Records provided: Begin

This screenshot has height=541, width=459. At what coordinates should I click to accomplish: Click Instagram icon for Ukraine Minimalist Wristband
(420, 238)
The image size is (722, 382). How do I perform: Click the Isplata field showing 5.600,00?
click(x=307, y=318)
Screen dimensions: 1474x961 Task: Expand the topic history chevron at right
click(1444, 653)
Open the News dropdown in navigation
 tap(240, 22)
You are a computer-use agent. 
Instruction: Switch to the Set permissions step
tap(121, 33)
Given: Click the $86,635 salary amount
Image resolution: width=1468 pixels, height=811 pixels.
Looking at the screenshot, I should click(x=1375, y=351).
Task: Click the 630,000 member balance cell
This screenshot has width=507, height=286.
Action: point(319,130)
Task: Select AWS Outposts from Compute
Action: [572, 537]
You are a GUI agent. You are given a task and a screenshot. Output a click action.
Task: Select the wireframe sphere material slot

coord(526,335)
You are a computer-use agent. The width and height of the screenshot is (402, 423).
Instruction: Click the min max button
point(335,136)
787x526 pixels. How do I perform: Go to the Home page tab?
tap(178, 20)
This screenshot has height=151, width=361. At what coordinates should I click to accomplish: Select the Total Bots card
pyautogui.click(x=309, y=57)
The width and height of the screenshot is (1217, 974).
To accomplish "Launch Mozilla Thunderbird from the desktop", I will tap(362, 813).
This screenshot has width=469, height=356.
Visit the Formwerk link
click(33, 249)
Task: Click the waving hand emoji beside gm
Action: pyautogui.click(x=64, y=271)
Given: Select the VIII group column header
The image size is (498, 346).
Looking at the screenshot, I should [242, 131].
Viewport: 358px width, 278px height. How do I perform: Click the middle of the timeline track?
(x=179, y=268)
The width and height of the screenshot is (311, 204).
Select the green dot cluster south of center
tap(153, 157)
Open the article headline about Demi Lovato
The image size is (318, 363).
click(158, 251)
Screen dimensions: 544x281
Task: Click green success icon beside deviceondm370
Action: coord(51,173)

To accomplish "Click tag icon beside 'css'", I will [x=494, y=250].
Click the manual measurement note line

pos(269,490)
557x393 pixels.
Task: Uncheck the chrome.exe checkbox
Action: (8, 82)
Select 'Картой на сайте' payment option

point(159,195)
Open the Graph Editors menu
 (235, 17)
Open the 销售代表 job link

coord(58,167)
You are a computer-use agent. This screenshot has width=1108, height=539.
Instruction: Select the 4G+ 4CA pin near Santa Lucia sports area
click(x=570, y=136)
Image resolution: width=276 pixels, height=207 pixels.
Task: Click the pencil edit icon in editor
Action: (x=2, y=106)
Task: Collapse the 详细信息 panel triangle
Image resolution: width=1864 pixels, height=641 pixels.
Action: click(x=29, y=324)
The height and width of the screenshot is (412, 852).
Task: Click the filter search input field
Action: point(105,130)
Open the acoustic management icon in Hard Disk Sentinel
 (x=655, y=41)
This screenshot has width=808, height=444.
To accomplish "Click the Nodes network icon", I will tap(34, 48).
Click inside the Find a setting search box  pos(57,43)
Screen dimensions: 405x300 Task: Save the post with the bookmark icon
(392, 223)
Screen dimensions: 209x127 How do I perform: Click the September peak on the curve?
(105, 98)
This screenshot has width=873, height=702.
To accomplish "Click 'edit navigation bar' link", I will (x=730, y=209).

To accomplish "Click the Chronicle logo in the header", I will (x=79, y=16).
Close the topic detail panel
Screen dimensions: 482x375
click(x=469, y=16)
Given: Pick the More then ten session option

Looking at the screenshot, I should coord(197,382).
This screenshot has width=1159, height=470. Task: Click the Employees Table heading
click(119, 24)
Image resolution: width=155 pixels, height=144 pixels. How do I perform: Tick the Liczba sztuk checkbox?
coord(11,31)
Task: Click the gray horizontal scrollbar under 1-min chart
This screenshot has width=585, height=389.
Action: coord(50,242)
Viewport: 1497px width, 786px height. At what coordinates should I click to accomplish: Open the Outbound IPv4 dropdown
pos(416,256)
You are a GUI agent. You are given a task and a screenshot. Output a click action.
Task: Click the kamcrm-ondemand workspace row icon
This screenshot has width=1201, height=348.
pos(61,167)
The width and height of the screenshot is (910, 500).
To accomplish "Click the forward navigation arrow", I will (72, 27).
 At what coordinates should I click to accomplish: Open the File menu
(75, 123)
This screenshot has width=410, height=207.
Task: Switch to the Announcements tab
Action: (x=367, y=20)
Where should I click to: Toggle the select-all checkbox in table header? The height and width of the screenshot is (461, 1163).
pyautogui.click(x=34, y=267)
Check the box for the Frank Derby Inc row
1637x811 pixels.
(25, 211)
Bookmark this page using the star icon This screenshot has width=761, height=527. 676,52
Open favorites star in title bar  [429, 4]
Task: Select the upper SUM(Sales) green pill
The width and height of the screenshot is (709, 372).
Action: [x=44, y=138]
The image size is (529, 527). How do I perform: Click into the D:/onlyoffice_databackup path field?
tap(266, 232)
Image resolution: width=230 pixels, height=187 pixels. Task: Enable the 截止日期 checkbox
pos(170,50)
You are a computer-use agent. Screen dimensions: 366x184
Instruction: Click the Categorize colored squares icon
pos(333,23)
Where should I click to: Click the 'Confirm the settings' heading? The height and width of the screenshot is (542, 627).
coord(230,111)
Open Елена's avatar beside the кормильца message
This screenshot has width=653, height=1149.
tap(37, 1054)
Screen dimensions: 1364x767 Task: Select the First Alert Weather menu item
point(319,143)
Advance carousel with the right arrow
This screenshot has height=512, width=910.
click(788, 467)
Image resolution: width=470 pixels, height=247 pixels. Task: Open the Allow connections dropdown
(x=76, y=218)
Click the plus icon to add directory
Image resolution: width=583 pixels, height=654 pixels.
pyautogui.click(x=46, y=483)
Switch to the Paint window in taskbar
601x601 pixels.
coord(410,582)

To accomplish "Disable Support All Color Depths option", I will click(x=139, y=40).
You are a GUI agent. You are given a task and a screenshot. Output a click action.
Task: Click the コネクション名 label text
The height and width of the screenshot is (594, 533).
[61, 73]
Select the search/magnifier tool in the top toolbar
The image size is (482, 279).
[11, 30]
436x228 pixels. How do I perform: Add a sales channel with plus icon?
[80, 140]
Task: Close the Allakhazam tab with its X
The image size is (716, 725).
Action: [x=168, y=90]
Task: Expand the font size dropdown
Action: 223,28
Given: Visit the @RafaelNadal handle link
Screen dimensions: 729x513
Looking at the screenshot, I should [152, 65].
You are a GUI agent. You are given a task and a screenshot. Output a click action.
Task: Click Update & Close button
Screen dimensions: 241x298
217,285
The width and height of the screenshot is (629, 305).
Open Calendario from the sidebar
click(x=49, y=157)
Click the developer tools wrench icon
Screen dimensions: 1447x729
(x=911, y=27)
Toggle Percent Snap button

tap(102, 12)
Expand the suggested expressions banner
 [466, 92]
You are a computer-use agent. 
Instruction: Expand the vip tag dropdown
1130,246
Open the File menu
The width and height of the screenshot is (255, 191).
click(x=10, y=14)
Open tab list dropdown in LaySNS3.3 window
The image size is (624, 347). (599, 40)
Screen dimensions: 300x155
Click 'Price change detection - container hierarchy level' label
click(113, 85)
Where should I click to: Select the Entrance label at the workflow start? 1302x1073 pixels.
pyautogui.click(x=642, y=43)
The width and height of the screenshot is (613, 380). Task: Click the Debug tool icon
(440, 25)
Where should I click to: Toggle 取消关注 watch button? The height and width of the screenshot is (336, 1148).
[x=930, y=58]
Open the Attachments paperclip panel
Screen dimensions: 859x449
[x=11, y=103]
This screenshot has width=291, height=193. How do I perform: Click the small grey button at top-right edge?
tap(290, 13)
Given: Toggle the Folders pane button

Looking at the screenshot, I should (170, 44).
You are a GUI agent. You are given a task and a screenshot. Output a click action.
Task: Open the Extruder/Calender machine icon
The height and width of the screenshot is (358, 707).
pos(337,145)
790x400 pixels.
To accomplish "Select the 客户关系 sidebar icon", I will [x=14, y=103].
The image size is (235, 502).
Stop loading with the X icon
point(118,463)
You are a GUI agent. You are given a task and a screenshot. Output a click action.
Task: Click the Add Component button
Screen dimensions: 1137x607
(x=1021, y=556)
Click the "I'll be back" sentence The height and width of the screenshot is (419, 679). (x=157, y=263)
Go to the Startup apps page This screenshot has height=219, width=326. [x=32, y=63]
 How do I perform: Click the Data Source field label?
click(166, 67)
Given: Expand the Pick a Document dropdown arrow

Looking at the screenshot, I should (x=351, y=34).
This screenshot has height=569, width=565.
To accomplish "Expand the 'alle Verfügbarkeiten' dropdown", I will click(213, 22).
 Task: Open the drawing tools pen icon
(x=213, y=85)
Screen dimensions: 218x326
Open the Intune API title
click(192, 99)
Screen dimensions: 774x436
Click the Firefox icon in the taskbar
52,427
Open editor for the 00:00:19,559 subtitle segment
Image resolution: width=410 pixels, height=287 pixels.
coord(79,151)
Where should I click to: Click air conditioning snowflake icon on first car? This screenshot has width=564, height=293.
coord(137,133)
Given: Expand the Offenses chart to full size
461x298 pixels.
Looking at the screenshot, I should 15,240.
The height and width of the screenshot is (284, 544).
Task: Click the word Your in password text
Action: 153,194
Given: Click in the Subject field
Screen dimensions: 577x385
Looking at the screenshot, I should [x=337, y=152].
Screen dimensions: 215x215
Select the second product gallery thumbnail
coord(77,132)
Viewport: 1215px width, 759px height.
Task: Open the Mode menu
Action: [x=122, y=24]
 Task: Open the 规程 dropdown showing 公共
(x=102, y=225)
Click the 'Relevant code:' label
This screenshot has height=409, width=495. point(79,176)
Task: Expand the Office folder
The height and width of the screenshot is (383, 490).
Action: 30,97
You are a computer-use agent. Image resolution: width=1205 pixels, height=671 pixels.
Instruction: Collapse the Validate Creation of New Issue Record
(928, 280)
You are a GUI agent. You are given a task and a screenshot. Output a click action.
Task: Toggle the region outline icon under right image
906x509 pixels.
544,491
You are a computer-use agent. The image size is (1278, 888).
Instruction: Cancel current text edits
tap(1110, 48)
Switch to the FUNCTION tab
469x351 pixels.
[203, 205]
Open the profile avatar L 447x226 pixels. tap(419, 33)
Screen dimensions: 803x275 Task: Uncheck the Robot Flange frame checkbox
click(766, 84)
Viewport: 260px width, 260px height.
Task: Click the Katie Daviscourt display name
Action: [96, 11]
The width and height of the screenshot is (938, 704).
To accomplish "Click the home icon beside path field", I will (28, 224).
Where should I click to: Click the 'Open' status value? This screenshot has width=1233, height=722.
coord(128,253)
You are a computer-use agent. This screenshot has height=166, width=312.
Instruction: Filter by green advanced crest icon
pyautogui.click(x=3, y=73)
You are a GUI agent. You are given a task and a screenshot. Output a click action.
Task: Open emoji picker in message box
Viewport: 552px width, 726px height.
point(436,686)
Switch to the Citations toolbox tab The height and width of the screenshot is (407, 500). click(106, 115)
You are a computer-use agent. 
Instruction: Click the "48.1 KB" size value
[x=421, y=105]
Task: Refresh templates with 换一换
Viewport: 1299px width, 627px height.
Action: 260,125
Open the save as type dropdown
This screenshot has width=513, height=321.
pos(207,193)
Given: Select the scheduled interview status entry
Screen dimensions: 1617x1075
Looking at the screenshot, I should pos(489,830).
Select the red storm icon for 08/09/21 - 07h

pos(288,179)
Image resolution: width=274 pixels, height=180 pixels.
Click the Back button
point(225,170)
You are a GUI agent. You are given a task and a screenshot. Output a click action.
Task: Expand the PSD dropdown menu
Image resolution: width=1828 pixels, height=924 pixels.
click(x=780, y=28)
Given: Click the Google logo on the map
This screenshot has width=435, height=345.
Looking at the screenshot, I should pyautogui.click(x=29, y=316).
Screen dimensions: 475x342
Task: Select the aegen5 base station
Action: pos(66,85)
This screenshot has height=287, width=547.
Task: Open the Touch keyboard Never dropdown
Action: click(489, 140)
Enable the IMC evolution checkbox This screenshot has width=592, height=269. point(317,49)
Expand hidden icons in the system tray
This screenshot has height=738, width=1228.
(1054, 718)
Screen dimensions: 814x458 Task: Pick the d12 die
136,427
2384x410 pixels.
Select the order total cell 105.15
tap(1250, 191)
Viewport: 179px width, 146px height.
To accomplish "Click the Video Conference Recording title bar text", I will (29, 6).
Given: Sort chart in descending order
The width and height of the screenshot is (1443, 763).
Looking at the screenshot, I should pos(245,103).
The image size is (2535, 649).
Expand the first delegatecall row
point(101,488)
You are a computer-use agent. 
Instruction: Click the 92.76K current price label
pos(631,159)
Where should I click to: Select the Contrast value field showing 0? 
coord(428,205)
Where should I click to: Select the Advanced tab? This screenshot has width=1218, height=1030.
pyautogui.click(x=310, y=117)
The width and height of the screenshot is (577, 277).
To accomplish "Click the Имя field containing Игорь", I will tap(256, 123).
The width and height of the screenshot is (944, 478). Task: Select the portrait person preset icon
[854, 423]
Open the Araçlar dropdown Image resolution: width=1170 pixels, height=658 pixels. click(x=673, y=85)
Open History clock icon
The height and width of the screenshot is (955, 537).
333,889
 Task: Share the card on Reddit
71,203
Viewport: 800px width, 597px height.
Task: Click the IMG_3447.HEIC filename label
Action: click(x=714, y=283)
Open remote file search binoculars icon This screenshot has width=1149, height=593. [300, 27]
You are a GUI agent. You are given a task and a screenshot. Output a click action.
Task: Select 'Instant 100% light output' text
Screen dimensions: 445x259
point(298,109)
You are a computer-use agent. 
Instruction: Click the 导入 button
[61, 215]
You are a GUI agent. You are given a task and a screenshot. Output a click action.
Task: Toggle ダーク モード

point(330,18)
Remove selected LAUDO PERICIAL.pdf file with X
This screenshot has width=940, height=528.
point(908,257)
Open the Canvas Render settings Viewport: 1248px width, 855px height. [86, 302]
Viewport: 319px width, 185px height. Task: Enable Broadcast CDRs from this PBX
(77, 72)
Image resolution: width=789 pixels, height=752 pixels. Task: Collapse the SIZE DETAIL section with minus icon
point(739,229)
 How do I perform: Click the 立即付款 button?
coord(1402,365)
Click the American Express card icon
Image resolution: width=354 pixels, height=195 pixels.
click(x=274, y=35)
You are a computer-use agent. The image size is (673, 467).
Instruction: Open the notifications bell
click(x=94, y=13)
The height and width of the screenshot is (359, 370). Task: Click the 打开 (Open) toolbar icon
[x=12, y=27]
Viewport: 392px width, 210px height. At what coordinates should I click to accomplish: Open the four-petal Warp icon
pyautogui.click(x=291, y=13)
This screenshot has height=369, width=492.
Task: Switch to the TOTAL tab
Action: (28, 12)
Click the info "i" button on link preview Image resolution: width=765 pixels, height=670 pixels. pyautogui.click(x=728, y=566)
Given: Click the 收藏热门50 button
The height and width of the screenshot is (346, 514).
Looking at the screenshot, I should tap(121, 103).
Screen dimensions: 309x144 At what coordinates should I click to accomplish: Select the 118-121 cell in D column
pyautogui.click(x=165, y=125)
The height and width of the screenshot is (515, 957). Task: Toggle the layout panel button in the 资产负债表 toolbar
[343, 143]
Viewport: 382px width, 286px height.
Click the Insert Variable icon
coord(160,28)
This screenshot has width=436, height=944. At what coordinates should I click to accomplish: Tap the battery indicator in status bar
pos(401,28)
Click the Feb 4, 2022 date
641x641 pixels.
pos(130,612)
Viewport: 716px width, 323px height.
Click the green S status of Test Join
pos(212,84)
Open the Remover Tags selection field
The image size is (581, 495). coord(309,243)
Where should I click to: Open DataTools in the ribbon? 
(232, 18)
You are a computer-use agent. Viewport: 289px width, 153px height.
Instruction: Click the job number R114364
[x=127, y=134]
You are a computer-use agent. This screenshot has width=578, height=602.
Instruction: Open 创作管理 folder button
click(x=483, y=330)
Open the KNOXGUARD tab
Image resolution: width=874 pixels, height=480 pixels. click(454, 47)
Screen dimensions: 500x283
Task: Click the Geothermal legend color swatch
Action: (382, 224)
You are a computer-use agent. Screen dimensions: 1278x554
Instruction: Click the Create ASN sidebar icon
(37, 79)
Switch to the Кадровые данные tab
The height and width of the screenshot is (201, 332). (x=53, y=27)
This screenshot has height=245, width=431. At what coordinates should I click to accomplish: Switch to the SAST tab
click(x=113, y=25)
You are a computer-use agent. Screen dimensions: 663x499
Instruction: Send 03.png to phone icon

Records provided: End

● Exercise details: Reproduce each line of the records in which the string "message" appears.

● Completed exercise:
Open Елена's avatar beside the кормильца message
Task: Open emoji picker in message box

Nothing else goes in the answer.